**Required task:** Copy out the text on logarithms and exponentials below in full, word for word and with every formula unchanged.

**Reading text:**
____________
As I've mentioned before, trying to pass calculus through sheer memorization effort is doom to fail.
Here you are asking of a way to memorize the fact that the $e^{\ln 2} = 2.$ This is simply a consequence of what the logarithm function is supposed to be.
Logarithms are the inverses of exponentials. Inverse functions are functions that "undo" what the "original" function does. The logarithm base $a$ "undoes" exponentiation base $a$; exponentiation base $a$ "undoes" the logarithm base $a$. We define $\log_a(b)$ to be the number $r$ exactly when $a^r = b$. The statement "$\log_a(b)=r$" and the statement "$a^r = b$" mean the same thing, just like the statement "$\frac{6}{2}=3$" and the statement "$3\times 2= 6$" mean the same thing (because "$\frac{6}{2}$" means "the number that multiplied by $2$ gives $6$").
That is, we always have $ a^{\log_a(x)} = x\quad\text{and}\quad \log_a(a^x) = x\quad\text{for all values of }x$
These identities are simply a consequence of the fact that each function "undoes" the other function. It is a waste of mental effort to try to memorize them: there's just too many of them! One for every possible value of $a$. It's far better (and more productive in the long run) to understand why they are true, so that they can be internalized as conclusions rather than memorized "magic spells" that have no meaning.
In particular, since $\ln x$ is the logarithm base $e$ of $x$, $\ln x = \log_e(x)$, the fact that the exponential undoes the logarithm and the logarithm undoes the exponential means that $e^{\ln(x)} = x\quad\text{and}\quad \ln(e^x) = x\quad\text{for all values of }x.$
So $e^{\ln 5} = 5$, $\ln(e^3) = 3$, $e^{\ln\pi} = \pi$, $17^{\log_{17}(42.4)} = 42.4$, and so on and so forth.
Since we also have that, among the properties of logarithms, $r\ln(b) = \ln(b^r)$,
So: $\sinh(\ln(2)) = \frac{e^{\ln 2} - e^{-\ln 2}}{2} = \frac{e^{\ln 2} - e^{\ln(2^{-1})}}{2} = \frac{2 - 2^{-1}}{2} = \frac{\quad 2 - \frac{1}{2}\quad}{2} = \frac{2}{2} - \frac{\;\frac{1}{2}\;}{2} = 1 - \frac{1}{4} = \frac{3}{4}.$
____________
**Raw data:**
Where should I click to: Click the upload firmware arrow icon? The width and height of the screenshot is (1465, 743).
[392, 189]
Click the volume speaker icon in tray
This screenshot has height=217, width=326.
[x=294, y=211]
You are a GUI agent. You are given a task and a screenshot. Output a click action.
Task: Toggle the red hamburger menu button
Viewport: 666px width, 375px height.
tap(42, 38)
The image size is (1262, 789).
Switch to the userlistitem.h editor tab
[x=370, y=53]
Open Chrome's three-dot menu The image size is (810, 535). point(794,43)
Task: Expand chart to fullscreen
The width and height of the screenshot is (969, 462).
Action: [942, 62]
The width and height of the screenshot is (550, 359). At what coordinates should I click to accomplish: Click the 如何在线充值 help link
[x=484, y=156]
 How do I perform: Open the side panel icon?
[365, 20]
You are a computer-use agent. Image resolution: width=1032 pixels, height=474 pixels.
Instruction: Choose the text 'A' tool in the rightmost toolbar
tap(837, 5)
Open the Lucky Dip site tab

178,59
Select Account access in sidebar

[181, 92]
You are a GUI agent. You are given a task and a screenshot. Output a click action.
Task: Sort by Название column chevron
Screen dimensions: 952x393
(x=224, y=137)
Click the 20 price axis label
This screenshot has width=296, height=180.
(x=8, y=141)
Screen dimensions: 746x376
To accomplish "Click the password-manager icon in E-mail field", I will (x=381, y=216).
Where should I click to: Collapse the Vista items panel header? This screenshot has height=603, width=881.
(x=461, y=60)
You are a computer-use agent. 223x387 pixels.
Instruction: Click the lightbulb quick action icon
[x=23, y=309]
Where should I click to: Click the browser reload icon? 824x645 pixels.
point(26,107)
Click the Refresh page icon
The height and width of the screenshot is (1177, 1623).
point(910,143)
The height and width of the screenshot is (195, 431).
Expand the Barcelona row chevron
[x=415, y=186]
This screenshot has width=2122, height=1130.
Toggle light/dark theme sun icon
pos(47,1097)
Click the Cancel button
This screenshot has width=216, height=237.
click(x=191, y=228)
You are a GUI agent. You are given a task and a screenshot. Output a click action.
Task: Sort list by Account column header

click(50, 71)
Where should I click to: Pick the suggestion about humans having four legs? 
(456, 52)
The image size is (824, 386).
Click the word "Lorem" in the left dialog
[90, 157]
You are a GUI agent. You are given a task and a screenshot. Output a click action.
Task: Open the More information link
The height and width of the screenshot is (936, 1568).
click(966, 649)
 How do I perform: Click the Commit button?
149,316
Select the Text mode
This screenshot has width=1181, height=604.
____________
**Solution for this exercise:**
As I've mentioned before, trying to pass calculus through sheer memorization effort is doom to fail.
Here you are asking of a way to memorize the fact that the $e^{\ln 2} = 2.$ This is simply a consequence of what the logarithm function is supposed to be.
Logarithms are the inverses of exponentials. Inverse functions are functions that "undo" what the "original" function does. The logarithm base $a$ "undoes" exponentiation base $a$; exponentiation base $a$ "undoes" the logarithm base $a$. We define $\log_a(b)$ to be the number $r$ exactly when $a^r = b$. The statement "$\log_a(b)=r$" and the statement "$a^r = b$" mean the same thing, just like the statement "$\frac{6}{2}=3$" and the statement "$3\times 2= 6$" mean the same thing (because "$\frac{6}{2}$" means "the number that multiplied by $2$ gives $6$").
That is, we always have $ a^{\log_a(x)} = x\quad\text{and}\quad \log_a(a^x) = x\quad\text{for all values of }x$
These identities are simply a consequence of the fact that each function "undoes" the other function. It is a waste of mental effort to try to memorize them: there's just too many of them! One for every possible value of $a$. It's far better (and more productive in the long run) to understand why they are true, so that they can be internalized as conclusions rather than memorized "magic spells" that have no meaning.
In particular, since $\ln x$ is the logarithm base $e$ of $x$, $\ln x = \log_e(x)$, the fact that the exponential undoes the logarithm and the logarithm undoes the exponential means that $e^{\ln(x)} = x\quad\text{and}\quad \ln(e^x) = x\quad\text{for all values of }x.$
So $e^{\ln 5} = 5$, $\ln(e^3) = 3$, $e^{\ln\pi} = \pi$, $17^{\log_{17}(42.4)} = 42.4$, and so on and so forth.
Since we also have that, among the properties of logarithms, $r\ln(b) = \ln(b^r)$,
So: $\sinh(\ln(2)) = \frac{e^{\ln 2} - e^{-\ln 2}}{2} = \frac{e^{\ln 2} - e^{\ln(2^{-1})}}{2} = \frac{2 - 2^{-1}}{2} = \frac{\quad 2 - \frac{1}{2}\quad}{2} = \frac{2}{2} - \frac{\;\frac{1}{2}\;}{2} = 1 - \frac{1}{4} = \frac{3}{4}.$